**What you will do**
In the thesis abstract below, which LLM evaluates the collected content to generate signals?

**Quoted passage**
- Thesis by Nikos Andreou
- Supervisors: Prof. Nils Jansen, Dr. Marcel Neuhausen
Leveraging Multi-Stage Reasoning for Trend Detection and Cluster Identification
Artificial intelligence is driving transformative change across all domains of society and industry. For innovation-driven companies, early identification of relevant market and research trends is essential for maintaining a competitive advantage. However, trend detection is often a manual and time-consuming process. This masters thesis, conducted in cooperation with KOSTAL Automobil Elektrik GmbH & Co. KG, addresses this challenge by designing and implementing a fully automated pipeline capable of processing news articles and scientific publications from various online sources. The project consists of four interconnected modules. News and scientific content are retrieved using dynamic extraction methods. Redundant articles are identified through cosine similarity on text embeddings and merged to increase information density and reduce noise. An LLM, specifically GPT-4o, evaluates the collected content to generate signals relevant to KOSTAL. These signals are then clustered using affinity propagation to identify emerging trends. A key innovation is the use of the LLM across multiple stages of the pipeline, including content evaluation, summarization, and signal scoring. For the clustering stage, the algorithms affinity propagation, agglomerative clustering, DBSCAN, HDBSCAN, KMeans, BIRCH, and OPTICS are evaluated using Silhouette Score, Davies-Bouldin Index, and Calinski-Harabasz Score. These metrics provide empirical guidance for selecting suitable methods in dynamic, unlabeled datasets. The evaluation of each module, both individually and in combination, shows that the pipeline reliably detects trends over time. However, the LLM signal ratings tend to be overly optimistic, and not all sources could be successfully scraped. While redundancy detection performed reliably, it occasionally grouped non-redundant items. Future work may explore alternative extraction methods and integrate RAG to enhance the LLM contextual knowledge. Additionally, feedback from domain experts is needed to validate the relevance of identified trends. Given the non-dynamic nature of affinity propagation, alternative clustering approaches may also be considered. Overall, the pipeline demonstrates the feasibility of automated trend detection and provides a solid foundation for supporting innovation departmentswhile human oversight remains essential for accurate interpretation and decision-making.

**Listed entries**
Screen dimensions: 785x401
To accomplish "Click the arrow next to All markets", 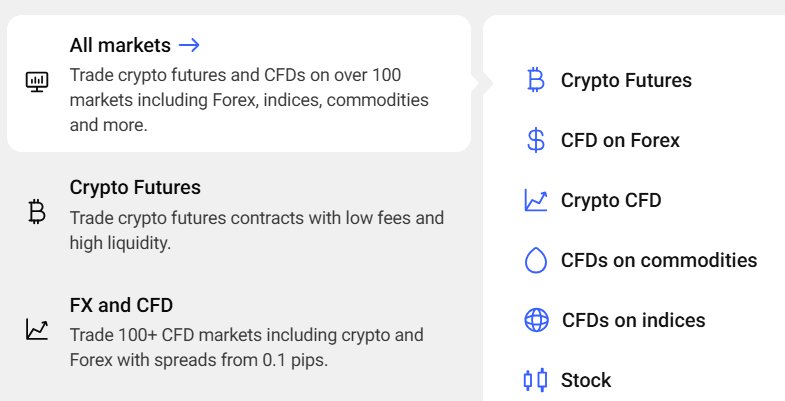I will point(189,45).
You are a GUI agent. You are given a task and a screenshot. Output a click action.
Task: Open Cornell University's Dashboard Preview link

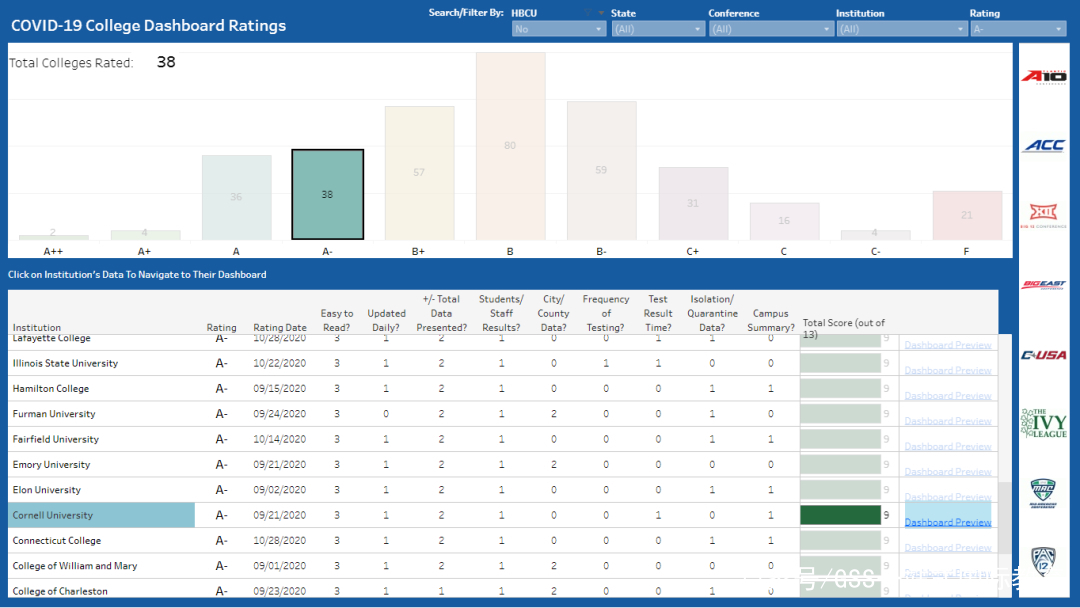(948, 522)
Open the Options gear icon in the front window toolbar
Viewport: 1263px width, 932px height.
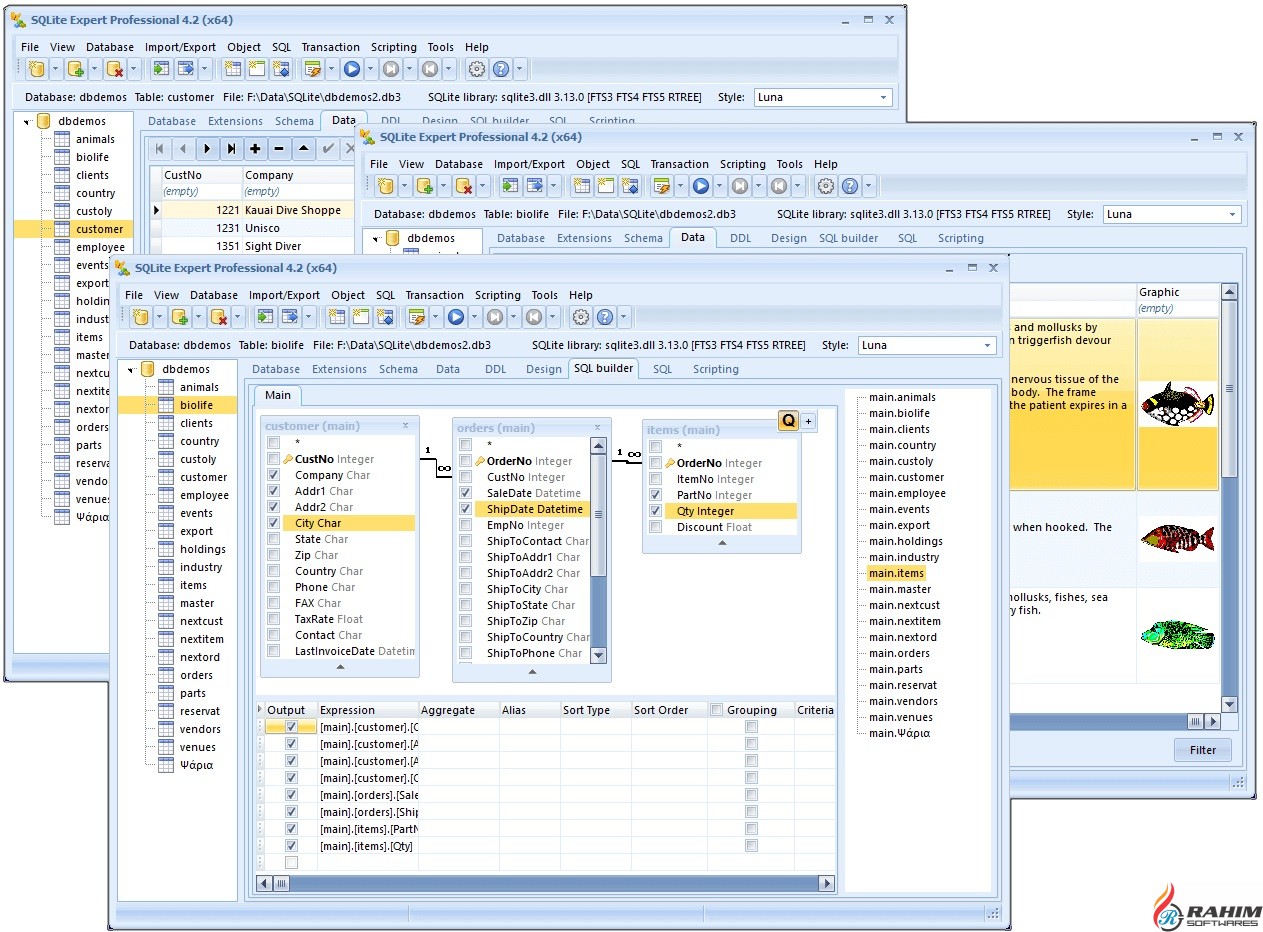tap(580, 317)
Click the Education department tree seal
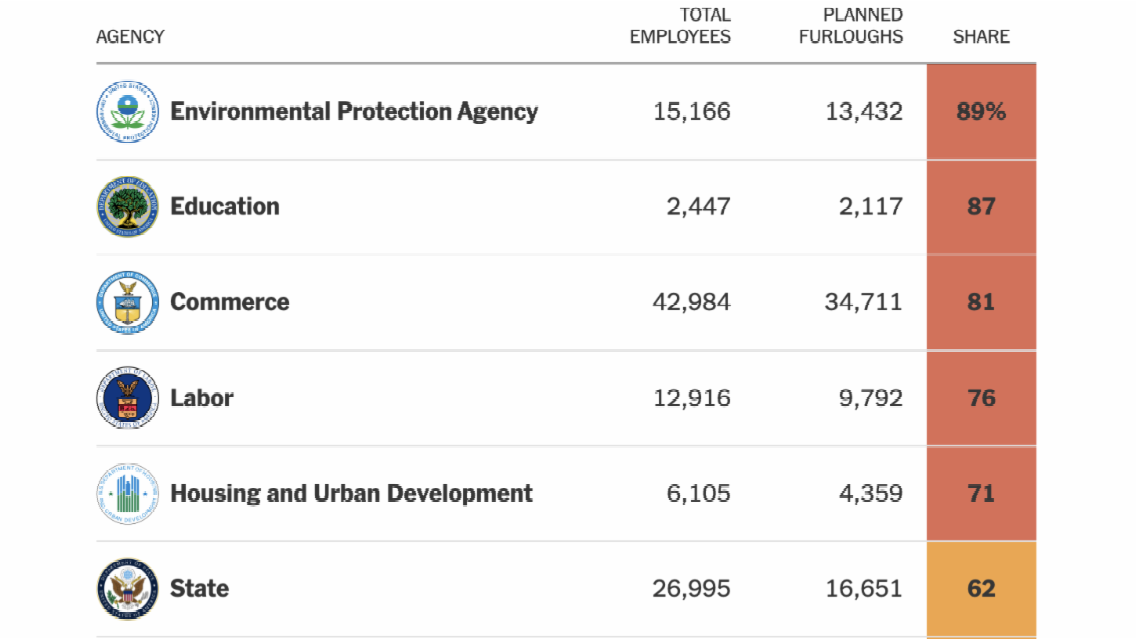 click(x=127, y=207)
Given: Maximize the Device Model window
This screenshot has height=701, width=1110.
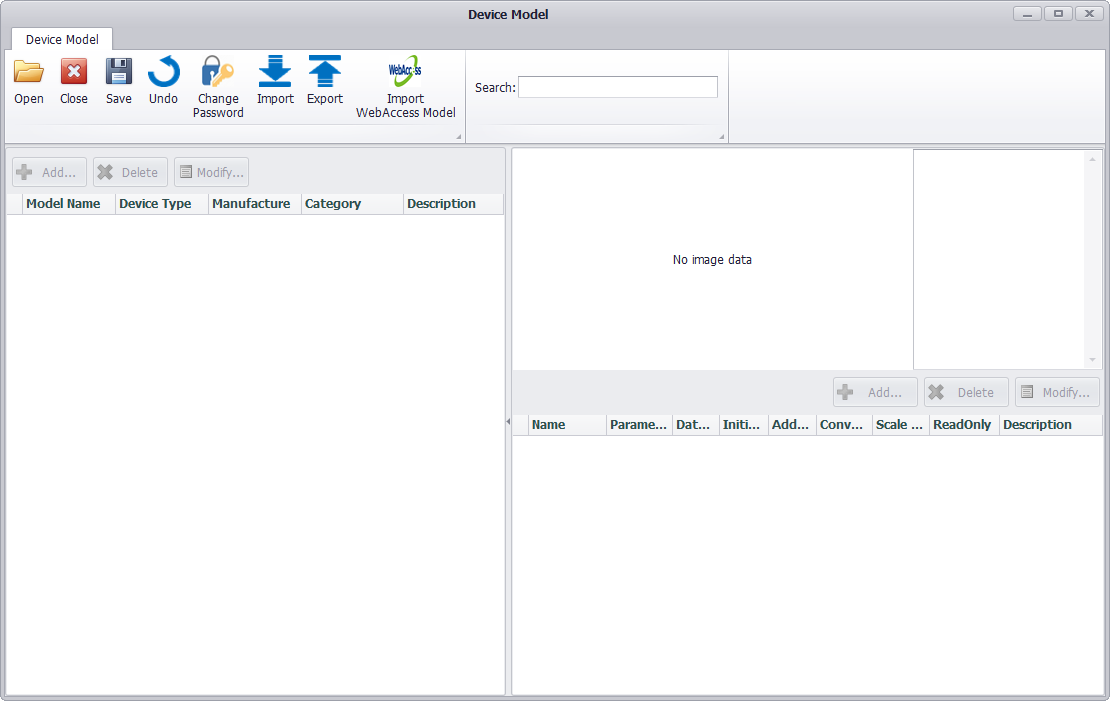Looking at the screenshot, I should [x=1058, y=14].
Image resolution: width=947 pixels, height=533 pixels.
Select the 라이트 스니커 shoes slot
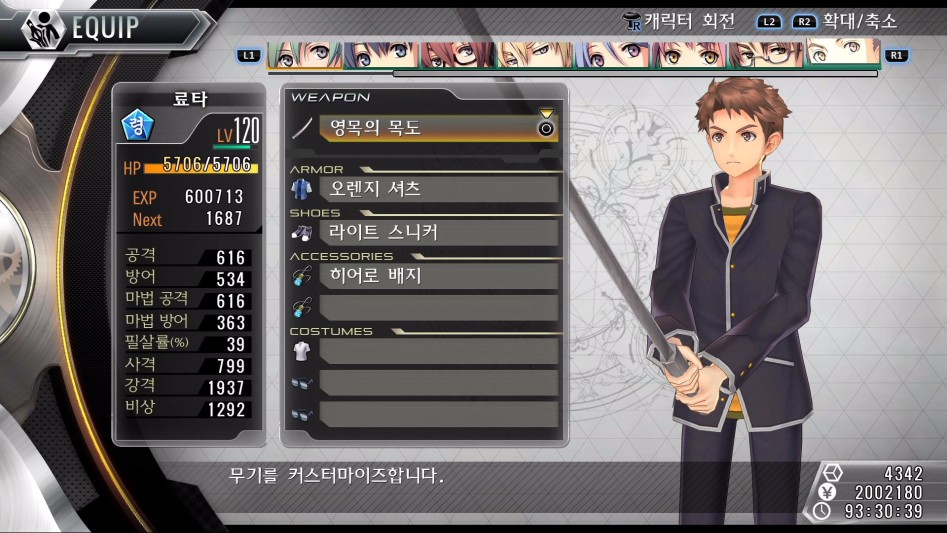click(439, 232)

**Written answer**
GPT-4o